A década das Nações Unidas para a alfabetização, como parte integrante da Educação para Todos, irá fornecer tanto uma plataforma quanto o impulso para a consecução de todos os seis objectivos do Marco da Acção de Dacar. A alfabetização é um elemento comum que une esses seis objectivos. De facto, a aquisição por todos, de habilidades de alfabetização estáveis e sustentáveis permitirá que as pessoas participem activamente, no decorrer de toda a vida, de todo um espectro de oportunidades de aprendizado. A alfabetização para todos constitui-se a base aprendizado por toda a vida para todos e a aquisição de poder pelos indivíduos e por suas comunidades. (Annan, 2003, p. 55).

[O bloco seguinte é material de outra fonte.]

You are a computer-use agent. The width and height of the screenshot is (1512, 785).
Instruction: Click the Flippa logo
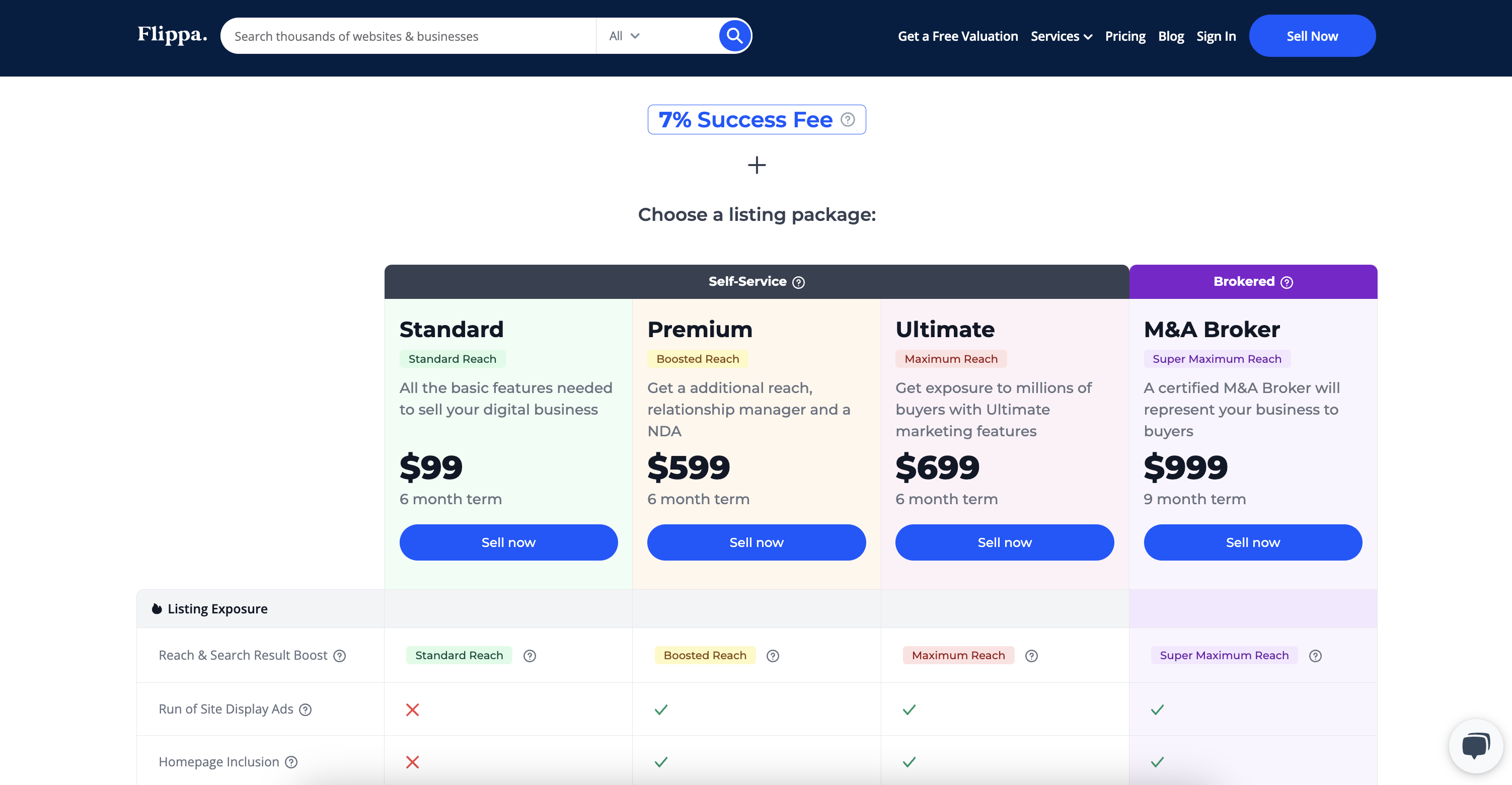point(172,35)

97 Em plena década das Nações Unidas para a alfabetização – 2003-2012 – proclamada pela Resolução 56/116 da sua Assembleia Geral, a alfabetização é considerada como um processo fundamental para a aquisição dos meios essenciais que possibilitam ao indivíduo enfrentar os desafios da vida actual e garantir a sua efectiva participação na sociedade, na política e na economia do séc. XXI.

“De facto, a aquisição por todos de habilidades de alfabetização estáveis e sustentáveis permitirá que as pessoas participem activamente no decorrer de toda a vida, de todo um espectro de oportunidades de aprendizado. A alfabetização para todos constitui-se a base do aprendizado por toda a vida, para todos, e da aquisição de poder pelos indivíduos e por suas comunidades” (Annan, 2003, p. 56).

A educação como prática libertadora, autónoma, participada e emancipadora é aquela em que se descobre que só se é pessoa, com o outro. “A existência, porque humana, não pode ser muda silenciosa, tem de nutrir-se de palavras verdadeiras, com que os homens transformam o mundo, não é no silêncio que os homens se fazem, mas na palavra, no trabalho, na acção-reflexão” (Freire, 1986, p. 92).

A síntese de diferentes perspectivas associadas à alfabetização ao longo do tempo, aqui apresentada, não pretende constituir-se como um resumo histórico completo da evolução da mesma, mas, simplesmente, colocar em evidência que se trata de um conceito em evolução, que é socialmente construído, desde o simples ler e escrever até às alfabetizações múltiplas no domínio das novas tecnologias, da informação, da participação activa, da acção-reflexão e no exercício de cidadania activa, onde se enquadra a educação dos séniores.